Could you give again exactly, and only, the lines from the one holding "This screenshot has height=283, width=378." through the end of the data, both ends included, with pictures left out?

[Extracted data entries]
>>>

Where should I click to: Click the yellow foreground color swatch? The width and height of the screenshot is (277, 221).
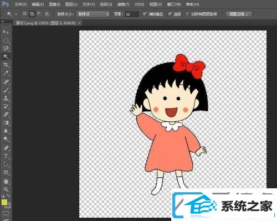(x=4, y=202)
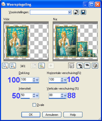Click the Horizontale verschuiving slider bar
The height and width of the screenshot is (121, 102).
[x=58, y=83]
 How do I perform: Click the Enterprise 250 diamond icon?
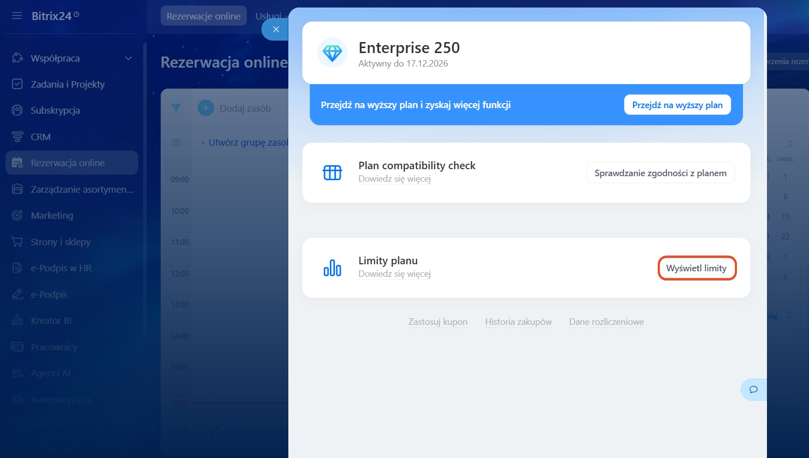point(332,53)
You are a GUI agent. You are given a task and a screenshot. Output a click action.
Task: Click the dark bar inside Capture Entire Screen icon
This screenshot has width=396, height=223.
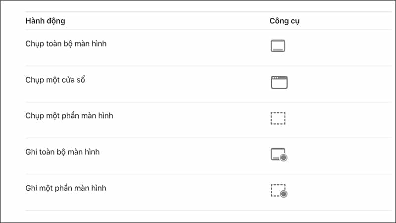pos(278,49)
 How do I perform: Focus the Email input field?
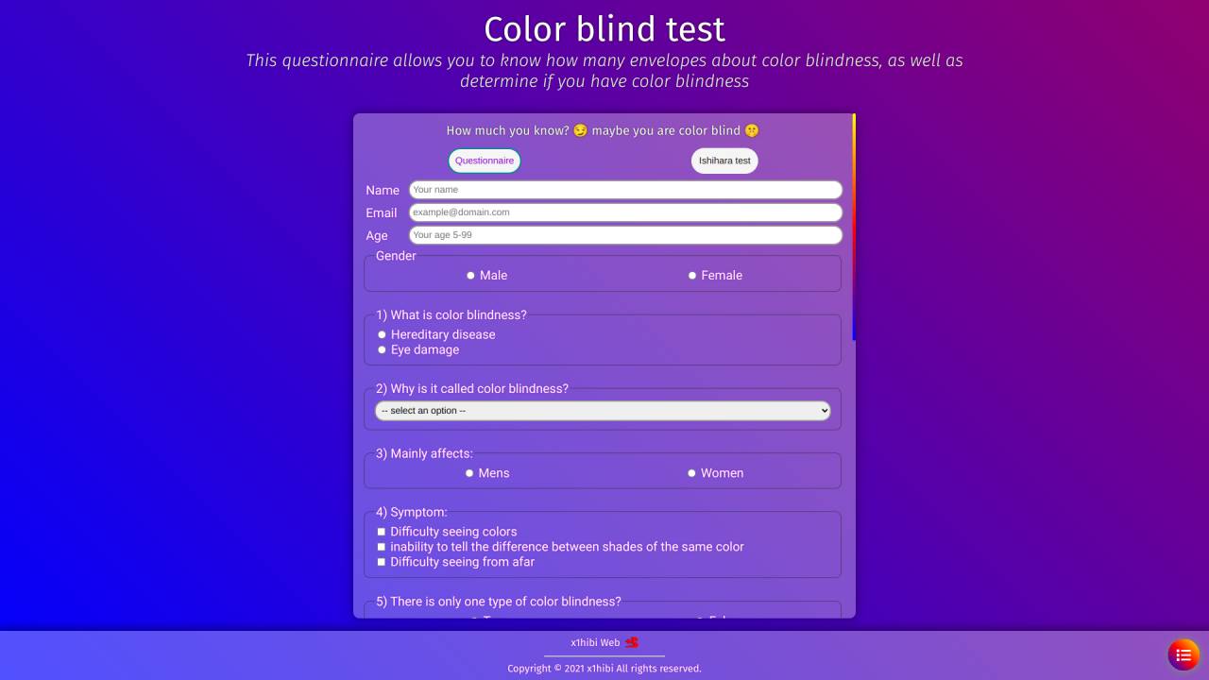click(625, 213)
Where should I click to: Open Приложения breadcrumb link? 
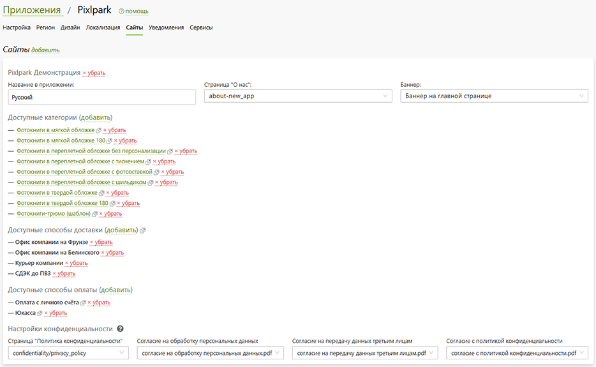pyautogui.click(x=31, y=10)
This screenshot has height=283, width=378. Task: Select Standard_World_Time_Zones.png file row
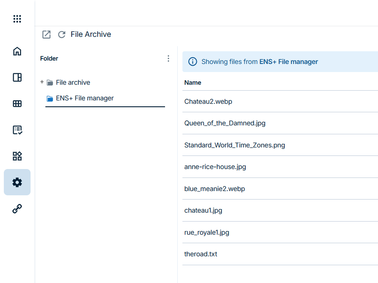pos(235,145)
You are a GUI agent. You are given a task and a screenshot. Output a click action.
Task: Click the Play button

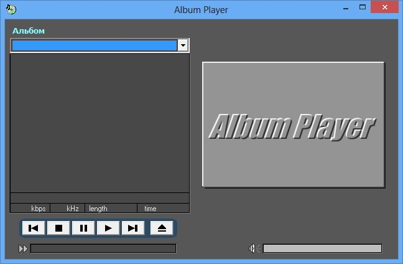pos(108,229)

<<<

• _Response area_
This screenshot has height=283, width=378. Task: Select Standard_World_Time_Zones.png file row
pos(235,145)
You are a GUI agent. You are given a task and a screenshot. Output a click action.
Task: Click the Play button

pos(108,229)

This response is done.